WO2011162589A1

WO2011162589A1 - Method and apparatus for adaptive data clustering

Info

Publication number: WO2011162589A1
Application number: PCT/MY2010/000238
Authority: WO
Inventors: Chee Seng Chan
Original assignee: Mimos Berhad
Priority date: 2010-06-22
Filing date: 2010-10-29
Publication date: 2011-12-29
Also published as: MY152935A

Abstract

The present invention provides a method of clustering data points in a multi-dimensional feature space. The method comprises forming a principle axis bending Gaussian model to group the data points along a curved principle axis on a orthogonal plane; carrying out a Fuzzy C-means for locating cluster centers of the principle axis bending Gaussian model; and performing iteratively Expectation- Maximization (EM) algorithm to update and optimize the cluster centers.

Description

Method and Apparatus for Adaptive Data Clustering

Field of the Invention

[0001] The present invention relates to data management. In particular, the invention relates to a method and system for adaptive data clustering. Background

[0002] Advancements of computing technologies have led to the increasing demand on data storage in light of the dramatic growth in usage of digital data, such as digital multimedia data. Sharing/distributing of the digital data has further boost the demand of data storage. It was estimated that the digital universe consumed over 280EB (ExaBytes) in year 2007, and it is projected to be 10 times of that size by year 2011.
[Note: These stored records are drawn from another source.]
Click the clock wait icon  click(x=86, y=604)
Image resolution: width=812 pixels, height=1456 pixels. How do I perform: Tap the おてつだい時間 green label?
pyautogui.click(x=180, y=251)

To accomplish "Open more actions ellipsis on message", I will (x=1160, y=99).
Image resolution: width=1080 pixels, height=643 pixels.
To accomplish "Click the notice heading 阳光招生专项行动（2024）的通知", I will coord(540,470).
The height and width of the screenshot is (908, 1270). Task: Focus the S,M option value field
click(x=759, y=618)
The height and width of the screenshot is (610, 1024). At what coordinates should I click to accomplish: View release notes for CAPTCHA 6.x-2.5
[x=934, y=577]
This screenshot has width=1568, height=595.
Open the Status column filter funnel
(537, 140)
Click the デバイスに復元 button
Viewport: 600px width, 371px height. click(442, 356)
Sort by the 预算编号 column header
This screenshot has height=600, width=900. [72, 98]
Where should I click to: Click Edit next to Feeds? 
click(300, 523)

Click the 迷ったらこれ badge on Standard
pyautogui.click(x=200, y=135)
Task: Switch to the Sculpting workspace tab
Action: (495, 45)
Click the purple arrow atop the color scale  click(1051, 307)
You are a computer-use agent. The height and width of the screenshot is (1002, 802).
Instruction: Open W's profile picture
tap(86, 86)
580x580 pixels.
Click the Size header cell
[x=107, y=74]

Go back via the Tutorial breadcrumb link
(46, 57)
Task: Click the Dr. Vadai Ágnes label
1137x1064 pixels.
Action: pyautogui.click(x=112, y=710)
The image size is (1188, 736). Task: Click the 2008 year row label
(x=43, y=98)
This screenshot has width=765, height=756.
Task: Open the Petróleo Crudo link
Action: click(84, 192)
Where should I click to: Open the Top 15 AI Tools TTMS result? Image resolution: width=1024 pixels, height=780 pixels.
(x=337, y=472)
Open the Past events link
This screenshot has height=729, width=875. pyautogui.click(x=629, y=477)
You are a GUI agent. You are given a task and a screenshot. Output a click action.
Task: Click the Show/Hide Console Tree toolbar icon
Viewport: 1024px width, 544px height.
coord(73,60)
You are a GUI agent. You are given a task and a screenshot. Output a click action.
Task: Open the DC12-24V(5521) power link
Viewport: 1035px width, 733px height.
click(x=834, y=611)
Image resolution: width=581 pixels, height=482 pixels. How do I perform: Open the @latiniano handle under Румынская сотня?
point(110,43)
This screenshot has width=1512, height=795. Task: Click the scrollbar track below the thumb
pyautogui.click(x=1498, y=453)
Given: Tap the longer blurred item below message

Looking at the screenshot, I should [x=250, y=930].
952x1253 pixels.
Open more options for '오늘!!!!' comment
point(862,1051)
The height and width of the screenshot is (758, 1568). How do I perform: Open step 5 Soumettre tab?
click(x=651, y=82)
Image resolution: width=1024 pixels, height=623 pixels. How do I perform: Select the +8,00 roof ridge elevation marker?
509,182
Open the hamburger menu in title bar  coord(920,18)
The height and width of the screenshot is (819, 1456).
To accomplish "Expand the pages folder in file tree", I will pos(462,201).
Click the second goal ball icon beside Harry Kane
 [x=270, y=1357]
[0003] The large amount of digital data also comes large variety of file formats.

Inexpensive digital imaging devices have rendered huge archives of images and videos. With the huge amount of data stored in time, even on a personal computer, managing the files can become hassle. Further, some data streams are unstructured, adding to the difficulty in managing them. Therefore therefore a need for methods of automatic data analysis, classification, and retrieval.

[0004] Data clustering, also known as cluster analysis, is to discover the natural grouping(s) of a set of patterns, points, or objects. Merriam- Webster Online Dictionary defines cluster analysis as "a statistical classification technique for discovering whether the individuals of a population fall into different groups by making quantitative comparisons of multiple characteristics." An example of clustering is shown in FIG. 1. A 2-dimensional (2D) vector on the left consists of data items distrubuted in a generally spiral distrubution. The right 2D vector of FIG. 1 shows the clustered results in a Milky Way using 20 clusters.

[0005] Amongst the clustering techniques, Gaussian Mixture Models (GMM) can accommodate data of varied structure, i.e., the component distributions can concentrate around surfaces of lower dimension (or even in lines), which correspond to the first several (or just the first) principal components. Sometimes clusters may concentrate around lower dimensional manifolds which are not linear. Since one non- Gaussian component can often be approximated by several Gaussian ones, these clusters can be represented by introducing more Gaussian components. For example, when a component concentrates along a nonlinear curve, it may have a piecewise linear approximation, i.e. it may be represented by several Gaussian models, each one concentrating in a linear subspace.

[0006] However, due to the intrinsic linearity of Gaussian model, when there are nonlinear manifolds in the data cloud, it is natural that many components are required and the fitting error is large. To form an intuitive illustration of this fact, data from a sample image of letter "b" (denoted by dots in each subgraph) are fitted by GMM shown in FIG. 2A and eight components are required to achieve an acceptable solution. FIG. 2B shows a corresponding principal of GMM. [0007] US patent publication no. US2002/129038A1, by Scott Woodroofe

Cunningham, discloses a computer-implemented data mining system that analyzes data using Gaussian Mixture Models (GMM). The GMM is created based on an Expectation-Maximization (EM) algorithm which outputs data cluster based on a mixture of probability distributions fitted to the accessed data.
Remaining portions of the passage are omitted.